Man with a Scythe, Eastman Johnson, 1868
Turns out though, scythes were primarily the domain of men. Something about upper body strength and reach, not to mention the possibility of cutting off a leg. Women stuck to the smaller, crescent-shaped sickle. At least in genre paintings (reference my ongoing obsession with Gleaner subjects).
So today, I finally purchased my first sickle. It’s got a wooden handle and a curved metal blade, lined with little teeth on the inside of the crescent.

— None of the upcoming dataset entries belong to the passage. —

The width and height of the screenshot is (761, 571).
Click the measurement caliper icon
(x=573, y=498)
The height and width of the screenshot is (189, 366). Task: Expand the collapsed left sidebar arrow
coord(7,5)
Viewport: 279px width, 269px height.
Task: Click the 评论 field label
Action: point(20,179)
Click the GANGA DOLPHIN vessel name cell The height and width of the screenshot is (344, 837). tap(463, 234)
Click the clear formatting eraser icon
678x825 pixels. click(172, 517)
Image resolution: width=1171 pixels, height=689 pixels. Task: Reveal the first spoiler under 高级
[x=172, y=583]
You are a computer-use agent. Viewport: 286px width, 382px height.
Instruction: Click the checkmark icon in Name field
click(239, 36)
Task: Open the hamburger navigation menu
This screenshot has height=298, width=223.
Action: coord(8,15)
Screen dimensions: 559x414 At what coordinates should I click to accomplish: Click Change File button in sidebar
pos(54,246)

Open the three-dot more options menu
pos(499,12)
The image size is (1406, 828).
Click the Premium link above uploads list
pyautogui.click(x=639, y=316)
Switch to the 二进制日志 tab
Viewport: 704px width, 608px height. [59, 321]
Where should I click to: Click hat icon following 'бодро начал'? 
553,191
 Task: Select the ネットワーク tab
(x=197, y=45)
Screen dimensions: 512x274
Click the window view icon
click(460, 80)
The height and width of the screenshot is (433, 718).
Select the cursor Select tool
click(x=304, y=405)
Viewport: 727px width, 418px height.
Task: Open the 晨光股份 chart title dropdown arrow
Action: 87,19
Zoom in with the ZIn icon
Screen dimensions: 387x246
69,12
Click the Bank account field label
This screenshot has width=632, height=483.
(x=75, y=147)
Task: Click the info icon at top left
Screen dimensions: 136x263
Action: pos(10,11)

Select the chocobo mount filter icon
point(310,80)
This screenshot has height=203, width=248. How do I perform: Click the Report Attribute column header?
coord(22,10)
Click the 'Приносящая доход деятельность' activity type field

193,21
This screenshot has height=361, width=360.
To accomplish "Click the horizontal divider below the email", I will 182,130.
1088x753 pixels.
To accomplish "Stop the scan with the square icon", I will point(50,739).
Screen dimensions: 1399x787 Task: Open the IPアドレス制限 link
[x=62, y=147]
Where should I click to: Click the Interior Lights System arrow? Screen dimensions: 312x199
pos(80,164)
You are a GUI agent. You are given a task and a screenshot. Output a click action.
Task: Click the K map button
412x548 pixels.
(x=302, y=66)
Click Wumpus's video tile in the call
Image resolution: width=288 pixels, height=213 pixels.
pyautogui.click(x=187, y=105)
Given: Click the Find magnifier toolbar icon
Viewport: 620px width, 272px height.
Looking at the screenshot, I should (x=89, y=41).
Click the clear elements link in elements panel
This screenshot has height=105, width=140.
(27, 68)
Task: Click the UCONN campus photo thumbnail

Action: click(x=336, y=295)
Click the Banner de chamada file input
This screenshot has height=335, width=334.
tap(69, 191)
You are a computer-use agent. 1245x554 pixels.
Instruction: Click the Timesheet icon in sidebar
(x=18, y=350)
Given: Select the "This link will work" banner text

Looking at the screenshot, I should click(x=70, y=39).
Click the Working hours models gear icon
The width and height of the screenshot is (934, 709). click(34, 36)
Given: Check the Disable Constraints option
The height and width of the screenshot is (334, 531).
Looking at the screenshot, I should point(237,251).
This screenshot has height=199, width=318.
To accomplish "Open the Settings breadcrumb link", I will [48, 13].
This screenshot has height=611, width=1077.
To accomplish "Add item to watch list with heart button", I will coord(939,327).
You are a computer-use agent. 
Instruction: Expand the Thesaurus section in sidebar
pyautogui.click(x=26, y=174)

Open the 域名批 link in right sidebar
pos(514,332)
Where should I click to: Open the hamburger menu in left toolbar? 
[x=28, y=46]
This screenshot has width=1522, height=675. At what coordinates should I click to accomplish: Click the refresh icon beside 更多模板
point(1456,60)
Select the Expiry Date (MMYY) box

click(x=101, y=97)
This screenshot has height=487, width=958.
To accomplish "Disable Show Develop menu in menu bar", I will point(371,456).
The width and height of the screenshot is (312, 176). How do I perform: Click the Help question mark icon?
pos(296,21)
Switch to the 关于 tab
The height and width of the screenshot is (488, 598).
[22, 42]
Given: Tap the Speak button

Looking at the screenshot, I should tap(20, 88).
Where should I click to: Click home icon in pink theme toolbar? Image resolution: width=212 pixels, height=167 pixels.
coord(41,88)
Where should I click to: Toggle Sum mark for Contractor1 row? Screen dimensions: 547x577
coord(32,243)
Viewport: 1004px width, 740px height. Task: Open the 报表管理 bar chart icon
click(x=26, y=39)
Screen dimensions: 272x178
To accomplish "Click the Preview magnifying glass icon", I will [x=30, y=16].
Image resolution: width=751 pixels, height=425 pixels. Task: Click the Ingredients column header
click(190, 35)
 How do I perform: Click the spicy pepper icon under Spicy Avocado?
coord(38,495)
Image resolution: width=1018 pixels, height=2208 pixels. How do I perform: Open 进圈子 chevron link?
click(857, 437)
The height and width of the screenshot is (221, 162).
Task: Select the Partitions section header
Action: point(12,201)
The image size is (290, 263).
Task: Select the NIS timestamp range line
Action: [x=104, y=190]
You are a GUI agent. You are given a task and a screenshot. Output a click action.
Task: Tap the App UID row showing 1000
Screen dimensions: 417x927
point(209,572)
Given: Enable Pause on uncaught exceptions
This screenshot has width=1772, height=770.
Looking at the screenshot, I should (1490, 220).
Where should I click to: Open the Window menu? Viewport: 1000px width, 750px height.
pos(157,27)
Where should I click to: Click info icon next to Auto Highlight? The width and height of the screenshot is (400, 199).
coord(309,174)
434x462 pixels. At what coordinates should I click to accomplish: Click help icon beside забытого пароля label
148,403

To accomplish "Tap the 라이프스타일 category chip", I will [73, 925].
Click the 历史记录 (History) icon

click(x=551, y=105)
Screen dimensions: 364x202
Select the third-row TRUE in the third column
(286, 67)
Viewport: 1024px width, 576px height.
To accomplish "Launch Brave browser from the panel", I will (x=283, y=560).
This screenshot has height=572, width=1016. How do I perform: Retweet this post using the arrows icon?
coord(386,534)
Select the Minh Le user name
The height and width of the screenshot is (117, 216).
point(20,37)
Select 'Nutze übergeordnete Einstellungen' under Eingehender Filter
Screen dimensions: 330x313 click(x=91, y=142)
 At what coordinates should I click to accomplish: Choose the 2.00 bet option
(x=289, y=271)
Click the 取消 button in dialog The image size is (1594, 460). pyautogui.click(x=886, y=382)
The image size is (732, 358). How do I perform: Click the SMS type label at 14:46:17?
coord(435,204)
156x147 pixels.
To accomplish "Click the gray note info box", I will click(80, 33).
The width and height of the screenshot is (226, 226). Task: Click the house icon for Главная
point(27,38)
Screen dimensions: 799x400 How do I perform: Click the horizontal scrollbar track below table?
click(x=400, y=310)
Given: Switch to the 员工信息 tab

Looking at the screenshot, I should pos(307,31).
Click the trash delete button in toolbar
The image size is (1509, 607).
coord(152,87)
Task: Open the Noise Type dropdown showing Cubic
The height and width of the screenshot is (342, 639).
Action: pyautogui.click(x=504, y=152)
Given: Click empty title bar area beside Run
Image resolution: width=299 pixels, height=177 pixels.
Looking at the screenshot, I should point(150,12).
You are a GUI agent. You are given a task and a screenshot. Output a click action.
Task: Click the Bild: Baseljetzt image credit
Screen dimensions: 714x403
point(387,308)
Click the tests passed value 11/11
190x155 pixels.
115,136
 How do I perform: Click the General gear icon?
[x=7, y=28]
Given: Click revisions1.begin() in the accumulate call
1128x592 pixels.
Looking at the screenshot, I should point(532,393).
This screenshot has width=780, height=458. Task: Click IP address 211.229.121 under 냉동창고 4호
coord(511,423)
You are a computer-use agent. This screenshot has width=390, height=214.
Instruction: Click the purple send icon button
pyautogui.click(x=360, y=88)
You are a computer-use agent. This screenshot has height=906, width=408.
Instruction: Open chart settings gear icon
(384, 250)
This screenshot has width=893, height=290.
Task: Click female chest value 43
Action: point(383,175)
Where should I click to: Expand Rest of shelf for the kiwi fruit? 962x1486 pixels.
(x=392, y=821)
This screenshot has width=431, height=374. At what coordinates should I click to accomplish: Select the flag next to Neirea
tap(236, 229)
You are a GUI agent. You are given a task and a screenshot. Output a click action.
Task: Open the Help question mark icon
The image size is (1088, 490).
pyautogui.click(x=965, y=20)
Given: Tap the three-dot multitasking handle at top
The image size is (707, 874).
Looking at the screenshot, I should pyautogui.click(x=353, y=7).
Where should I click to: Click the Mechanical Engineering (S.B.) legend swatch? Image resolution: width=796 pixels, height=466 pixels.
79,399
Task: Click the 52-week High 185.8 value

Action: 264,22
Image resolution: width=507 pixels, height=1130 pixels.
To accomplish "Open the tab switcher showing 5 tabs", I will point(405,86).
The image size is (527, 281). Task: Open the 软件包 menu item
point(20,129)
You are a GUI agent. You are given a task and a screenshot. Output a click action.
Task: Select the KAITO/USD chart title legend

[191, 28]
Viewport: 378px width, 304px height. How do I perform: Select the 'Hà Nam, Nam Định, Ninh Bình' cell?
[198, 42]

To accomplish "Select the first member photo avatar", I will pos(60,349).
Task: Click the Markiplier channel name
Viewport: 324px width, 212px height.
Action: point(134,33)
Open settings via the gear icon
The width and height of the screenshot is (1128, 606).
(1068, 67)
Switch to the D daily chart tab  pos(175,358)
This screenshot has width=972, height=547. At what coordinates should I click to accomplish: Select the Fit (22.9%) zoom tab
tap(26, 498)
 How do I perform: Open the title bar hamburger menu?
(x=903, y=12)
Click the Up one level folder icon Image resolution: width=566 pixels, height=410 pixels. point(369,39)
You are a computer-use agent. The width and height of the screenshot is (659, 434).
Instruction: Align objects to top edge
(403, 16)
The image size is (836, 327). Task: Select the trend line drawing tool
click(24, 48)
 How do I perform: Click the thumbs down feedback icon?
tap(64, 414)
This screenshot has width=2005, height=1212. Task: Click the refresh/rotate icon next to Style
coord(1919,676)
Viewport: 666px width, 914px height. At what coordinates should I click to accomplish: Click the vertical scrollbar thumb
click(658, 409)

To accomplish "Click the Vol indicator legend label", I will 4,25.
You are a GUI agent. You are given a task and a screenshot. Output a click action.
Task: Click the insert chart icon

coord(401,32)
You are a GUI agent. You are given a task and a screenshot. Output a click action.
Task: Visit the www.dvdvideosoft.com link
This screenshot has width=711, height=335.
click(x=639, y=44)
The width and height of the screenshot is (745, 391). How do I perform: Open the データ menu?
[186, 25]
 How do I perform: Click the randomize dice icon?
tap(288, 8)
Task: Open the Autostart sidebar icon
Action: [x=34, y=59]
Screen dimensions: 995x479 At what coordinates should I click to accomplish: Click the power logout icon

Coincidentally, our yard is badly in need of a mow. So I had to go outside and give it a try. It’s surprisingly efficient. Especially with long grasses. You have to hold onto a clump with one hand, while you hack and saw at it simultaneously with the sickle, so lots of crouching is involved. But it gets the job done. I estimate it will take the better part of a day to mow our yard using the sickle. By then, I should be an expert.
Oh, and I’m already learning. It’s a good idea to wear heavy gloves while wielding something this sharp, that close to your knuckles…
October 29th, 2011
I forgot how delicious it is to sew with real silk. I’ve been banished to cotton for so long, with only an occasional foray into linen. And I don’t know that I’ve ever hand-sewn silk before.
Silkworms: caterpillar, chrysalis, and moth. Animal Kingdom Illustrated Vol 2, 1859
It’s hard to imagine how something so luscious and lustrous as silk could come from a worm. Silkworms have been cultivated for thousands of years in the east, and in Europe for centuries. The most common strain of silkworm prefers to live on the leaves of the mulberry tree. After they are hatched, the caterpillars feed voraciously on leaves until they are ready to spin their cocoons. Once finished, the cocoons are exposed to sunlight, or heat, or gas, to kill the creatures living within. Then they are submerged in water to soften the silk for “reeling” or unwinding of the delicate strands that make up the case.
Obviously some of the cocoons are allowed to hatch, providing moths for breeding stock. But most are slaughtered.
There were many excellent books and articles on silk culture written in the 19th century. I planned to share one with you, but find that they are all so detailed as to be practically useless for quick quoting. So get thee to Google Books and satisfy your curiosity on your own.